No, what I mean by The Remaining Problem is this: suppose Joe Christian experiences homosexual feelings; when he tells his pastors and church friends about the feelings, they pray with and for him, accept him as he is, listen and speak to him with compassion and understanding. Suppose further that as Joe reads and studies the Scriptures, he remains unconvinced that they condone any sexual relationship other than marriage between one man and one woman. And suppose that in spite of much praying and fasting and seeking healing, Joe continues to be attracted only to other men.

What then? The Remaining Problem is: what do we say to gay Christians about their desires -- not just sexual desires, but the desire to belong with and to another, the desire to know and be known, intimately, by a life partner? Do we say it's all right to disobey the Scriptures (you relativists out there can read this as "disobey the Scriptures as they understand them")? That seems like a really bad idea.

Do we say, "Pray so that you can be healed from this"? I think that's a wonderful idea, which also applies to our brothers and sisters with other persistent issues (those paralyzed in one or more limbs, those dying from cancer or AIDS, brothers and sisters who are blind, who can't sleep nights, who struggle with chronic depression, etc.) -- but what happens when, as in the vast majority of cases, healing doesn't come?

We should not say they lack faith [etc] -- we've no right to say that, and besides we could be 100% wrong anyway. Eutychus was dead and therefore had no faith at all when Paul raised him to life (Acts 20:9-10) -- ditto Jairus's daughter (Mark 5:35). And if the problem is sin, well, everybody's got sin, even those who did get healed or raised from the dead.

No, The Remaining Problem is, when all that other stuff has been tried, how do our brothers and sisters live when they

  • have homosexual urges;
  • feel no attraction to members of the opposite sex;
  • believe the Scriptures that tell us the only acceptable sexual relationship is in a marriage between one man and one woman;
  • earnestly desire to trust, obey, honor, serve Christ; and
  • yearn for love and intimacy and acceptance just like the rest of us?
How do we encourage them to live for Christ in the midst of unfulfilled and possibly unfulfillable desires?

Hill's book addresses these questions with compassion, integrity, poignancy. He tells his own story, and also describes some struggles endured by Gerard Manley Hopkins and by Henri Nouwen, both of whom had homosexual urges but did not act upon them. Hill points out that he has the same unfulfilled desires as many fellow believers who remain single, but not by their own choice. An excerpt from the introduction:

[T]his book is neither about how to live faithfully as a practicing homosexual person nor about how to live faithfully as a fully healed or former homosexual man or woman.

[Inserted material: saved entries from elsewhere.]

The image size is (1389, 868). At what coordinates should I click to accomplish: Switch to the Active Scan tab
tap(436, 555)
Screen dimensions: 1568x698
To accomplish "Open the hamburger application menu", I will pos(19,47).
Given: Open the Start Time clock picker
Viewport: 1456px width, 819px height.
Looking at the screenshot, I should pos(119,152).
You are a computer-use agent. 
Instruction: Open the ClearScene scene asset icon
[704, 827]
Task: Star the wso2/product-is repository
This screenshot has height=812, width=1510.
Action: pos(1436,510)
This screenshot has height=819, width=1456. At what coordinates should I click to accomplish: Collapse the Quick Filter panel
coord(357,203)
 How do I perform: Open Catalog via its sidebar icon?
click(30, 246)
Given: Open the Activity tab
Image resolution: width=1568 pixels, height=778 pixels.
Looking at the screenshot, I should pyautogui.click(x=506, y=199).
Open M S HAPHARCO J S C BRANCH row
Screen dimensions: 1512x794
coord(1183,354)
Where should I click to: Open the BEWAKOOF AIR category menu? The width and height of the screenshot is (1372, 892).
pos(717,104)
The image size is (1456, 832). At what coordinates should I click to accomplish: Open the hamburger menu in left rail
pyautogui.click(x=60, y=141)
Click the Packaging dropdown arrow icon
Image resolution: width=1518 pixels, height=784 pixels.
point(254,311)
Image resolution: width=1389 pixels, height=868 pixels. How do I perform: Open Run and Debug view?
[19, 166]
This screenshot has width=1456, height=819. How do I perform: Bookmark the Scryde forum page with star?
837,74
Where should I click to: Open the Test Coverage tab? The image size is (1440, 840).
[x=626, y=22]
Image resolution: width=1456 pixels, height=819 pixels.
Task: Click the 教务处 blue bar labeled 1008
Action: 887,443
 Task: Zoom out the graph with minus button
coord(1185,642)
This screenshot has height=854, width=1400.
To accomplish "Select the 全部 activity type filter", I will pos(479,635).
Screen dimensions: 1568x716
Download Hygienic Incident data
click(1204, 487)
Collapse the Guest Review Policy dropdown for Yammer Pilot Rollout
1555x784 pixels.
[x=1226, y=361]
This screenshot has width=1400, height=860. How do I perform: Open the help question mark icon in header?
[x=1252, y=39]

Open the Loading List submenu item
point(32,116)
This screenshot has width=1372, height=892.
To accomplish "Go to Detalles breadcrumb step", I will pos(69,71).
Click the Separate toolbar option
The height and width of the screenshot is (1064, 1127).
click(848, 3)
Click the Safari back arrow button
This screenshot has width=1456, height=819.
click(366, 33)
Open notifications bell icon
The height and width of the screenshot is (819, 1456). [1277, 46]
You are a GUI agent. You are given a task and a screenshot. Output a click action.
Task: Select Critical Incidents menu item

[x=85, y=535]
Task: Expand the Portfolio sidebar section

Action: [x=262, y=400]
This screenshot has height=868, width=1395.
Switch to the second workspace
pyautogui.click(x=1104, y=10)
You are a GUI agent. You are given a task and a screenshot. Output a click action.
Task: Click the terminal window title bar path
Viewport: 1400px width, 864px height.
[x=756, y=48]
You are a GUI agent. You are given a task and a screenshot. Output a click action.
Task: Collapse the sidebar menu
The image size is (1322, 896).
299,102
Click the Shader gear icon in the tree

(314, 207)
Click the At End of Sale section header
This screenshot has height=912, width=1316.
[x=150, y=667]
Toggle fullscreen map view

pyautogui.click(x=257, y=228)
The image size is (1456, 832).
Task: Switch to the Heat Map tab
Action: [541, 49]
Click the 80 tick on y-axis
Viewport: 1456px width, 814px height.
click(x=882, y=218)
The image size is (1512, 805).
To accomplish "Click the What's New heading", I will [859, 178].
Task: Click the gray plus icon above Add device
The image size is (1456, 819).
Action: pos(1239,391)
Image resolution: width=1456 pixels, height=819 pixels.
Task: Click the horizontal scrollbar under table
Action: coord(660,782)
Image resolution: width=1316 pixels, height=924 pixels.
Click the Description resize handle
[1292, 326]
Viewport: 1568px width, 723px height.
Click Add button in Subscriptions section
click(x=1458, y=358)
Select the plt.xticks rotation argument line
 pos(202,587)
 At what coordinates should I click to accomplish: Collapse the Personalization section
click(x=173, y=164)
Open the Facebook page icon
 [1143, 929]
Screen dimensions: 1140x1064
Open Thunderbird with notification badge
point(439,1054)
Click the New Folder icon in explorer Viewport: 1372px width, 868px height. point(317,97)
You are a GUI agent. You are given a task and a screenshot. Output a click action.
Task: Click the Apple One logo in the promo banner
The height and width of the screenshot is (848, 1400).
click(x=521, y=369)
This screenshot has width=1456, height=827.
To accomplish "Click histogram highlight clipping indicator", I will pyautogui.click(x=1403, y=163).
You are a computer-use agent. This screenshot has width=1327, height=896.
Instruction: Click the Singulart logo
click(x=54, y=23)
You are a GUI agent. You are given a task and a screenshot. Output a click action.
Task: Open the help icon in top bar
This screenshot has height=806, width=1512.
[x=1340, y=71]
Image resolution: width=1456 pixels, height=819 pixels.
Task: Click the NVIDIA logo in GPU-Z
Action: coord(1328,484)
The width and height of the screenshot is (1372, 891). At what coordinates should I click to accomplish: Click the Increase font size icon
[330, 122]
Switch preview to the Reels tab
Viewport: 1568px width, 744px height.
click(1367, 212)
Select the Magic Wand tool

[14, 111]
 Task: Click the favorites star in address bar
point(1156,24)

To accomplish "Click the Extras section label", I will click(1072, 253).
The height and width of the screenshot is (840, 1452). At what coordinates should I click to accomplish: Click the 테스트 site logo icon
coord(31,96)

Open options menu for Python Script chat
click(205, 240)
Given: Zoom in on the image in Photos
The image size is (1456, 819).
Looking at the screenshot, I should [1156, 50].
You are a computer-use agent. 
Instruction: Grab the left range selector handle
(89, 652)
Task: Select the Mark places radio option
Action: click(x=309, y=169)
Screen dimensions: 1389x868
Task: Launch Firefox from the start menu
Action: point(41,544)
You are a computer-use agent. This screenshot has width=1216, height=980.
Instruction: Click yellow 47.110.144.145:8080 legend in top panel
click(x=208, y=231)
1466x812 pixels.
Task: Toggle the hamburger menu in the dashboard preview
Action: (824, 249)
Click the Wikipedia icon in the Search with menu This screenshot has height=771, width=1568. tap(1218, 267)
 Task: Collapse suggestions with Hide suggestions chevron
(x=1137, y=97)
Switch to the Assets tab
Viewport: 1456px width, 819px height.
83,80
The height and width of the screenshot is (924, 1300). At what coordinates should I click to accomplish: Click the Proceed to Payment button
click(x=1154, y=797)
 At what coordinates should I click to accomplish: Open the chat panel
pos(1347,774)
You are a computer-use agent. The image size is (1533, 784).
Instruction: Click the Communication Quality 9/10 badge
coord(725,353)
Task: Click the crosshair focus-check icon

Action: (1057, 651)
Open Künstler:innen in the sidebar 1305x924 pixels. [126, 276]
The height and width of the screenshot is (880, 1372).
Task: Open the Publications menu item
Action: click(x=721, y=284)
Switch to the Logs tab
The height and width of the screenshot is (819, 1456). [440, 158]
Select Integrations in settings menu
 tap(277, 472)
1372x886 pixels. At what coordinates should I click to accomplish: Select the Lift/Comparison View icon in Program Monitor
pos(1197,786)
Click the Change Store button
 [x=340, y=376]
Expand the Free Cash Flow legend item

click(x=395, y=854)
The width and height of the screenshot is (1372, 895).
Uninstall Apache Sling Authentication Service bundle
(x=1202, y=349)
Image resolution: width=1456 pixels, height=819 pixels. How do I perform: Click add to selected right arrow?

J. I. Packer, commenting on Paul’s hopeful word for sexual sinners in 1 Corinthians 6:9-11, writes, “With some of the Corinthian Christians, Paul was celebrating the moral empowering of the Holy Spirit in heterosexual terms; with others of the Corinthians, today’s homosexuals are called to prove, live out, and celebrate the moral empowering of the Holy Spirit in homosexual terms”† This book is about what it means to do that—how, practically, a non-practicing but still-desiring homosexual can “prove, live out, and celebrate” the grace of Christ and the power of the Holy Spirit in homosexual terms.

This book is written mainly for those gay Christians who are already convinced that their discipleship to Jesus necessarily commits them to the demanding, costly obedience of choosing not to nurture their homosexual desires....
† J. I. Packer, “Why I Walked,” Christianity Today 47 (January 20, 2003) 46.